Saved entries
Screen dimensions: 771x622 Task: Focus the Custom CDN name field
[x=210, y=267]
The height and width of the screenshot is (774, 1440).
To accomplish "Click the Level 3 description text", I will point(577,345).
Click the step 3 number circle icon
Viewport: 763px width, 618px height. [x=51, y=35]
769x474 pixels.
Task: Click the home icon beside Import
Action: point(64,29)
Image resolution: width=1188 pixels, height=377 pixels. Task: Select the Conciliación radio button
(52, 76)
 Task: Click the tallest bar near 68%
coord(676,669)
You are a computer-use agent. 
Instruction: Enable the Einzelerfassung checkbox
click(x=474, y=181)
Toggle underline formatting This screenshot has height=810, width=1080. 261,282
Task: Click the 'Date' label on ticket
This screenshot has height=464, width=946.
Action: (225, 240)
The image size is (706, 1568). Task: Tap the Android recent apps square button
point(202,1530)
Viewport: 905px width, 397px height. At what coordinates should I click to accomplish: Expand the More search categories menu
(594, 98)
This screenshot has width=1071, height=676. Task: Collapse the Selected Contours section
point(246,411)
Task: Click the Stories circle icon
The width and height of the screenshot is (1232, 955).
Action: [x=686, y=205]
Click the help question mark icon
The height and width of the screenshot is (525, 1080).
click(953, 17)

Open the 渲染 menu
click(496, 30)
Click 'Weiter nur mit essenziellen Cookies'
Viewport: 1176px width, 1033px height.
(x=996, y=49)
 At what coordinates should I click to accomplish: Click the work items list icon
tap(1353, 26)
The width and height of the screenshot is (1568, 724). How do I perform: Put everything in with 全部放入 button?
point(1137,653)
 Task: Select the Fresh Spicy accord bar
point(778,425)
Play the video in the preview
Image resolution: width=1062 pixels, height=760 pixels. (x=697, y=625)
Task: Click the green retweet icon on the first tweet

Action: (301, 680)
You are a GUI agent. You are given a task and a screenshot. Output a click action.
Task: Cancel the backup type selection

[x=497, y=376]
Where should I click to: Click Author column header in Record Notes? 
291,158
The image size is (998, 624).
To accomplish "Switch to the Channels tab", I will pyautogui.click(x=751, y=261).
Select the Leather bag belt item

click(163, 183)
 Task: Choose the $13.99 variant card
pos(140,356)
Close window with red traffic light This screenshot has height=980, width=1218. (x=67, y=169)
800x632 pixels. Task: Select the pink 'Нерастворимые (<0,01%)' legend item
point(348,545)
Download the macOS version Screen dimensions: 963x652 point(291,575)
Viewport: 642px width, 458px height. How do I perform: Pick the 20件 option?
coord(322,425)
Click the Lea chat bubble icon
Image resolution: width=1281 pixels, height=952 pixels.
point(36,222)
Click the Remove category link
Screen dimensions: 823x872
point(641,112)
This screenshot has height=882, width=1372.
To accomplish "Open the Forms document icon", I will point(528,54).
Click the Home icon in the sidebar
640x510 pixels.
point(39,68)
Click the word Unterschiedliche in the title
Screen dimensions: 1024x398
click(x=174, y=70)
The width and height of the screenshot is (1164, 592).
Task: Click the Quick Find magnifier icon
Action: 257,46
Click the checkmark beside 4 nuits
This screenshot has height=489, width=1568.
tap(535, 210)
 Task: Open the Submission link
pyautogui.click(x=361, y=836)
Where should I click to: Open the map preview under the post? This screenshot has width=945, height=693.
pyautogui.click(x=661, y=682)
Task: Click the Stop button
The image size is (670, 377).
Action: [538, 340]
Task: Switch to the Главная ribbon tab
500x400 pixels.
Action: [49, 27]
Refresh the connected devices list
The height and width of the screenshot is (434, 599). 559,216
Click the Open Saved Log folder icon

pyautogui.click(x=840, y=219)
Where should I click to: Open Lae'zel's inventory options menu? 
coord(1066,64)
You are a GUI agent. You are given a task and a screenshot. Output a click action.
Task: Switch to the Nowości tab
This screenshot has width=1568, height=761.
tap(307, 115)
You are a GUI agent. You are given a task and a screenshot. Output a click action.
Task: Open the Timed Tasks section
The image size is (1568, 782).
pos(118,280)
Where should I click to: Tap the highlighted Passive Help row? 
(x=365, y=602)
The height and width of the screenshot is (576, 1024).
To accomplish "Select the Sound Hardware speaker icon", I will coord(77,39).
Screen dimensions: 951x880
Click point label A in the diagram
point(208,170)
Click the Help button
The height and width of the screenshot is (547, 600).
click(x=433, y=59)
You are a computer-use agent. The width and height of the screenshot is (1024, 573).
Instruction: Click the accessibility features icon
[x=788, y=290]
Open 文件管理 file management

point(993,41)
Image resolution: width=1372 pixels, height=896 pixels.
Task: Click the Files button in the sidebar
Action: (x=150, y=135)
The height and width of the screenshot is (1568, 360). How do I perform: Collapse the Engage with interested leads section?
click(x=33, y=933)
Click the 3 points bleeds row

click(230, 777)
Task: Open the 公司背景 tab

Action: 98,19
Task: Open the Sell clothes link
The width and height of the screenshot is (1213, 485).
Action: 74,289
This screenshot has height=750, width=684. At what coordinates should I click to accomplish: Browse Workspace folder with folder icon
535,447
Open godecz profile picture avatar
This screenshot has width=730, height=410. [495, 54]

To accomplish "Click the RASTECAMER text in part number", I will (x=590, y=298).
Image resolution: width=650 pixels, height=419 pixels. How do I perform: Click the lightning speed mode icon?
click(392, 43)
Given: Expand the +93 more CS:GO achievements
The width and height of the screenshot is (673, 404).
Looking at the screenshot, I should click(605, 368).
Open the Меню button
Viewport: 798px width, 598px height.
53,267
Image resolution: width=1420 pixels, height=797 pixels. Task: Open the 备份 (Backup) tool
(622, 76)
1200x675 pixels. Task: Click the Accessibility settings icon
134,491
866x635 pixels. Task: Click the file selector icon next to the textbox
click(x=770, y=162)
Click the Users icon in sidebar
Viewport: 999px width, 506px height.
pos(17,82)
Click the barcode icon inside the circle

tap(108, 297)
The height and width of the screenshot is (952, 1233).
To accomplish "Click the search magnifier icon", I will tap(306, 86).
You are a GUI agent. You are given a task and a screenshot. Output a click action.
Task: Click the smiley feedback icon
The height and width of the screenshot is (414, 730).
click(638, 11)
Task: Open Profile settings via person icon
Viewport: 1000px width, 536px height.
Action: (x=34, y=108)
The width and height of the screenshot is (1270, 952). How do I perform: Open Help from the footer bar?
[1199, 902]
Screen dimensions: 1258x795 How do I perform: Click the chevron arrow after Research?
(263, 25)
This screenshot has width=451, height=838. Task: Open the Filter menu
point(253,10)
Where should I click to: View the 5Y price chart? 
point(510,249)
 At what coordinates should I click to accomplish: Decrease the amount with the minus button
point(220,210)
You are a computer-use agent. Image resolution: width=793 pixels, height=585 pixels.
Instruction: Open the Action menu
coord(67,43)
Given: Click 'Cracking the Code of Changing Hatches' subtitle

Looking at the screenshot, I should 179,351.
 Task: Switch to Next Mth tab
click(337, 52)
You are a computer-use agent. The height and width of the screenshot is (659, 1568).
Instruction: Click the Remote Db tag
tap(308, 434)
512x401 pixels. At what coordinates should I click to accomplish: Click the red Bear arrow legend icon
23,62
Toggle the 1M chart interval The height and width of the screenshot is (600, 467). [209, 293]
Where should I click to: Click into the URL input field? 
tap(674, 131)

→ **Aim of the exercise**
All lines above from the one containing "This screenshot has width=1568, height=761." to the one containing "The height and width of the screenshot is (952, 1233)." must be repeated exactly, both lines included, and no others.

→ **Completed task**
This screenshot has width=1568, height=761.
tap(307, 115)
You are a GUI agent. You are given a task and a screenshot. Output a click action.
Task: Open the Timed Tasks section
The image size is (1568, 782).
pos(118,280)
Where should I click to: Tap the highlighted Passive Help row? 
(x=365, y=602)
The height and width of the screenshot is (576, 1024).
To accomplish "Select the Sound Hardware speaker icon", I will coord(77,39).
Screen dimensions: 951x880
Click point label A in the diagram
point(208,170)
Click the Help button
The height and width of the screenshot is (547, 600).
click(x=433, y=59)
You are a computer-use agent. The width and height of the screenshot is (1024, 573).
Instruction: Click the accessibility features icon
[x=788, y=290]
Open 文件管理 file management

point(993,41)
Image resolution: width=1372 pixels, height=896 pixels.
Task: Click the Files button in the sidebar
Action: (x=150, y=135)
The height and width of the screenshot is (1568, 360). How do I perform: Collapse the Engage with interested leads section?
click(x=33, y=933)
Click the 3 points bleeds row

click(230, 777)
Task: Open the 公司背景 tab

Action: 98,19
Task: Open the Sell clothes link
The width and height of the screenshot is (1213, 485).
Action: 74,289
This screenshot has height=750, width=684. At what coordinates should I click to accomplish: Browse Workspace folder with folder icon
535,447
Open godecz profile picture avatar
This screenshot has width=730, height=410. [495, 54]

To accomplish "Click the RASTECAMER text in part number", I will (x=590, y=298).
Image resolution: width=650 pixels, height=419 pixels. How do I perform: Click the lightning speed mode icon?
click(392, 43)
Given: Expand the +93 more CS:GO achievements
The width and height of the screenshot is (673, 404).
Looking at the screenshot, I should click(605, 368).
Open the Меню button
Viewport: 798px width, 598px height.
53,267
Image resolution: width=1420 pixels, height=797 pixels. Task: Open the 备份 (Backup) tool
(622, 76)
1200x675 pixels. Task: Click the Accessibility settings icon
134,491
866x635 pixels. Task: Click the file selector icon next to the textbox
click(x=770, y=162)
Click the Users icon in sidebar
Viewport: 999px width, 506px height.
pos(17,82)
Click the barcode icon inside the circle

tap(108, 297)
The height and width of the screenshot is (952, 1233).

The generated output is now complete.